Фрагменты данных:
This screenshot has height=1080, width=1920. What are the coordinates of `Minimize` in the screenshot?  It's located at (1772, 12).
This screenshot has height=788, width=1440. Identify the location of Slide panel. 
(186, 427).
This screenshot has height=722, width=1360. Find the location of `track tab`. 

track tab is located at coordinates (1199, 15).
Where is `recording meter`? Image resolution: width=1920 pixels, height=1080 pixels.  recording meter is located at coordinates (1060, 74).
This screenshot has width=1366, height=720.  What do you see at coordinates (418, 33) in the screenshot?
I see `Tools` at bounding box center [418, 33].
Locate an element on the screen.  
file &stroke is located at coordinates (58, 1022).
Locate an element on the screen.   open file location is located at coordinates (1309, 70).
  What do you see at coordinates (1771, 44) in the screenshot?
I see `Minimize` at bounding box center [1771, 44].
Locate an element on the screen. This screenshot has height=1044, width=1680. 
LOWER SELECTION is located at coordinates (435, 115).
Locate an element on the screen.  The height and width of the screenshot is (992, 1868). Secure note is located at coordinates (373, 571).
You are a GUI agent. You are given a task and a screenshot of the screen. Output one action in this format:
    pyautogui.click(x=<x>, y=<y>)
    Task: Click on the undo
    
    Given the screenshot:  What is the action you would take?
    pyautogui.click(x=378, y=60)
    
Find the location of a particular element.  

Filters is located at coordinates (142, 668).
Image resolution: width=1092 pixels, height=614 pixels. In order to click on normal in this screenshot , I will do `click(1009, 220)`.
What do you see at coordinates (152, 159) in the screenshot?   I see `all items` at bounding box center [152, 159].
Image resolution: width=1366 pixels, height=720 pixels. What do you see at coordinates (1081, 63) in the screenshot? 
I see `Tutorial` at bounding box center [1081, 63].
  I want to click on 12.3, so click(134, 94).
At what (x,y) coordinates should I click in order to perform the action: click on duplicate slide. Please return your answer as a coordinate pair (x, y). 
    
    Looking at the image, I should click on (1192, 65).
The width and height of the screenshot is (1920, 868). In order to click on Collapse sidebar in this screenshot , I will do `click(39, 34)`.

Цель: Перепечатайте все данные выше слово в слово, ничего не меняя и не пропуская.

Ответ к заданию:
This screenshot has height=1080, width=1920. What are the coordinates of `Minimize` in the screenshot?  It's located at (1772, 12).
This screenshot has height=788, width=1440. Identify the location of Slide panel. 
(186, 427).
This screenshot has height=722, width=1360. Find the location of `track tab`. 

track tab is located at coordinates (1199, 15).
Where is `recording meter`? Image resolution: width=1920 pixels, height=1080 pixels.  recording meter is located at coordinates (1060, 74).
This screenshot has width=1366, height=720.  What do you see at coordinates (418, 33) in the screenshot?
I see `Tools` at bounding box center [418, 33].
Locate an element on the screen.  
file &stroke is located at coordinates (58, 1022).
Locate an element on the screen.   open file location is located at coordinates (1309, 70).
  What do you see at coordinates (1771, 44) in the screenshot?
I see `Minimize` at bounding box center [1771, 44].
Locate an element on the screen. This screenshot has height=1044, width=1680. 
LOWER SELECTION is located at coordinates (435, 115).
Locate an element on the screen.  The height and width of the screenshot is (992, 1868). Secure note is located at coordinates (373, 571).
You are a GUI agent. You are given a task and a screenshot of the screen. Output one action in this format:
    pyautogui.click(x=<x>, y=<y>)
    Task: Click on the undo
    
    Given the screenshot:  What is the action you would take?
    pyautogui.click(x=378, y=60)
    
Find the location of a particular element.  

Filters is located at coordinates (142, 668).
Image resolution: width=1092 pixels, height=614 pixels. In order to click on normal in this screenshot , I will do `click(1009, 220)`.
What do you see at coordinates (152, 159) in the screenshot?   I see `all items` at bounding box center [152, 159].
Image resolution: width=1366 pixels, height=720 pixels. What do you see at coordinates (1081, 63) in the screenshot? 
I see `Tutorial` at bounding box center [1081, 63].
  I want to click on 12.3, so click(134, 94).
At what (x,y) coordinates should I click in order to perform the action: click on duplicate slide. Please return your answer as a coordinate pair (x, y). 
    
    Looking at the image, I should click on (1192, 65).
The width and height of the screenshot is (1920, 868). In order to click on Collapse sidebar in this screenshot , I will do `click(39, 34)`.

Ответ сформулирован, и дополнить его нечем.